» Supplied passage
Parsers

The Parsers commands let you apply predefined parsers to a stream of data. These are especially useful with log files.

Parse Timestamp

The Parse Timestamp lets you create a timestamp out of any correctly formatted input string of CHAR, VARCHAR2, NCHAR, or NVARCHAR2 datatype to a TIMESTAMP datatype.

You can specify which parts of the timestamp string you wish to use in subsequent processing, and create a TIMESTAMP value containing only those. To do so, you specify a template that identifies the parts of the timestamp you want. The input date-time string can contain any parts of a full timestamp (‘yyyy-MM-dd hh:mm:ss’). If all these elements are present in your input string, and ‘yyyy-MM-dd hh:mm:ss’ is the template you supply, then the input-string elements are interpreted in that order as year, month, day, hour, minute, and seconds, such as in ‘2009-09-16 03:15:24’. The yyyy cannot be uppercase; the hh can be uppercase to mean using a 24-hour clock.

Those fields in the resulting TIMESTAMP will then contain the corresponding data taken from your input-date-time string; fields not specified in your template will use default values (see below). The format of the template used by SYS_BOOT.MGMT.CHAR_TO_TIMESTAMP is defined by the Java SimpleDateFormat class. See also the Date and Time patterns discussion in this SQLstream SQL Reference Guide.

Regex Split

The Regex Split command parses (separates) a character string based on Java Regular Expression patterns as defined in java.util.regex.pattern. For more information on using regular expressions, see http://docs.oracle.com/javase/tutorial/essential/regex/

The columns returned will be COLUMN1 through COLUMNn, where n is the number of groups in the regular expression. The columns will be of type varchar(1024).

To use the Regex Split parser, you select the column to which you want to apply a Java Regular Expression pattern, then enter the pattern in the regular expression box. This topic provides a cursory explanation of RegEx, but you may want to consult an expert for help in creating RegEx strings. For example, the following Regular Expression returns two columns with zero or more of [0-9] from the string:

([^0-9]*)1*([^0-9]*)2*([^0-9]*)

So if the selected column contained a string like

'abcde111fghij22klm'

the columns returned would be the following:

         +----------+-----------+
         | COLUMN1  | COLUMN2   |
         +----------+-----------+
         | 111      | 22        |
         +----------+-----------+
         1 row selected

If the Regular Expression you enter is invalid, StreamLab returns an error.

» What the task requires
Rewrite the part of the parsers documentation between "Those fields in" and "SQL Reference Guide.", inclusive, replacing "default values" with "preset values".

» Data shown
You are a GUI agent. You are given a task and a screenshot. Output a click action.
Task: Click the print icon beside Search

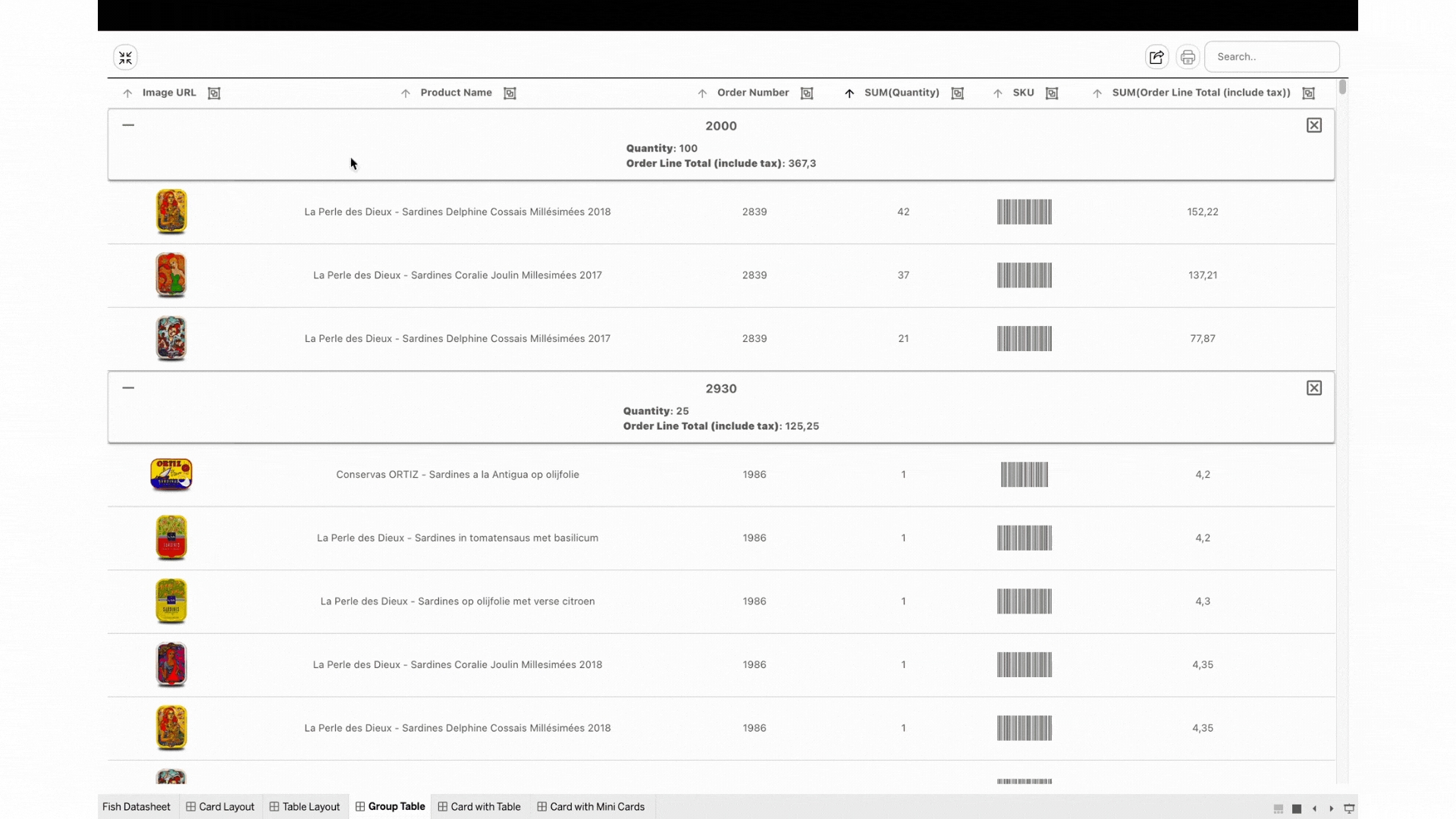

» The solution
Those fields in the resulting TIMESTAMP will then contain the corresponding data taken from your input-date-time string; fields not specified in your template will use preset values (see below). The format of the template used by SYS_BOOT.MGMT.CHAR_TO_TIMESTAMP is defined by the Java SimpleDateFormat class. See also the Date and Time patterns discussion in this SQLstream SQL Reference Guide.